食品が私たちの体を酸性やアルカリ性にするという誤解!!!

私たちの体は微アルカリ性であることが望ましいといわれていますが、酸性食品が悪く、アルカリ性食品が良いというわけではありません。また、「砂糖有害説」の一つとしてお砂糖を食べると体が酸性になり、害があるといわれていますが、これも大きな誤解です。

酸性食品・アルカリ性食品の区別はその食品を完全に燃やして残った灰(無機質)を水に溶かしたときに酸性になるか、アルカリ性になるかで判別されます。肉や魚などのたんぱく質を含む食品は一般に酸性食品に分類されます。たんぱく質は分子構造のなかにリンやイオウを含んでおり、灰化するとこれらが残り強い酸性を示すためです。一方、野菜や果物はカリウム、ナトリウム、カルシウムなどを含み、灰化するとアルカリ性を示すのでアルカリ性食品といわれます。

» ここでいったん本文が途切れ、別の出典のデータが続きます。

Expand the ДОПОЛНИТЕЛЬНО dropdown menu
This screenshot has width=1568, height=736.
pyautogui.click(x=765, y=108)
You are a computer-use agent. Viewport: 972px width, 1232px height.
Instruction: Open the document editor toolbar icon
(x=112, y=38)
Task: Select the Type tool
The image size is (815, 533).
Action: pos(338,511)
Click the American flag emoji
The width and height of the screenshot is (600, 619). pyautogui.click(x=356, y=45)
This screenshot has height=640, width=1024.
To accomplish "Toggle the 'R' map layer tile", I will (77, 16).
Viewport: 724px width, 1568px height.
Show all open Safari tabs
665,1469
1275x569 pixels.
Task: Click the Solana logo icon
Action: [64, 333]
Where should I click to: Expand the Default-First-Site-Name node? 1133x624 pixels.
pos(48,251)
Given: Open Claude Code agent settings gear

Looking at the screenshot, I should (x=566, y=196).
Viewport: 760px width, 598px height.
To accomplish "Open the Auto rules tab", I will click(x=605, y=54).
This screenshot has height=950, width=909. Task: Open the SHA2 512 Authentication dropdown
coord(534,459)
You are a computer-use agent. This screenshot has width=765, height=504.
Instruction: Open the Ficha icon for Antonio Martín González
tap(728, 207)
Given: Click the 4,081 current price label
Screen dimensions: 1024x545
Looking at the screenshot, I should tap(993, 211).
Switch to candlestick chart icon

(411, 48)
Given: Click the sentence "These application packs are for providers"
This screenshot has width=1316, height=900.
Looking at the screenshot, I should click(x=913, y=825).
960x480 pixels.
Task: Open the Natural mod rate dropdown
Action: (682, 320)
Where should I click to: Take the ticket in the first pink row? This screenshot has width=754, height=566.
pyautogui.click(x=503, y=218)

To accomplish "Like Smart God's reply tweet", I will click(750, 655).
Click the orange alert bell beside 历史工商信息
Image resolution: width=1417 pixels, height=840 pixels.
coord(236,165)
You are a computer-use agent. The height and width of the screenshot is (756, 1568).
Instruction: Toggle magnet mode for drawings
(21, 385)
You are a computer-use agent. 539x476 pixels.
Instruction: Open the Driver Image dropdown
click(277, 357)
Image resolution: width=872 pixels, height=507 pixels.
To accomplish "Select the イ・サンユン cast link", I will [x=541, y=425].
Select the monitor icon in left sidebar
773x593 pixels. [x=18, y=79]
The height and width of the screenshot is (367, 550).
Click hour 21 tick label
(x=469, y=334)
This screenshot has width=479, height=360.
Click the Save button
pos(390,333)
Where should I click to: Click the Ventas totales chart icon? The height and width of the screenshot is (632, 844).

お砂糖は精製度によって異なりますが、一般に市販されている白砂糖はほとんど純粋の炭水化物で、燃やすとほとんど灰が残りません。わずかに残った灰を分析してみると、酸性になったりアルカリ性になったりします。さらに精製されたお砂糖(例えばグラニュ糖)では中性になります。

食品が私たちの血液や体液を酸性やアルカリ性にするという考え方は誤りです。人間の体には、体液をほぼ中性(pH7.4)に保つ機能があります。例えば肉類を食べると含まれるリンやイオウが一時的に蓄積し、リン酸や硫酸となって酸性となりますが、腎臓や肺が正常に機能している限り体内の重炭酸と反応して中和されます。アルカリ性に傾けば炭酸が中和し中性となります。

日常の食生活でいろいろな食品をバランス良く食べることは意味がありますが、体を酸性やアルカリ性にするために特定の食品を食べるという考え方には意味がありません。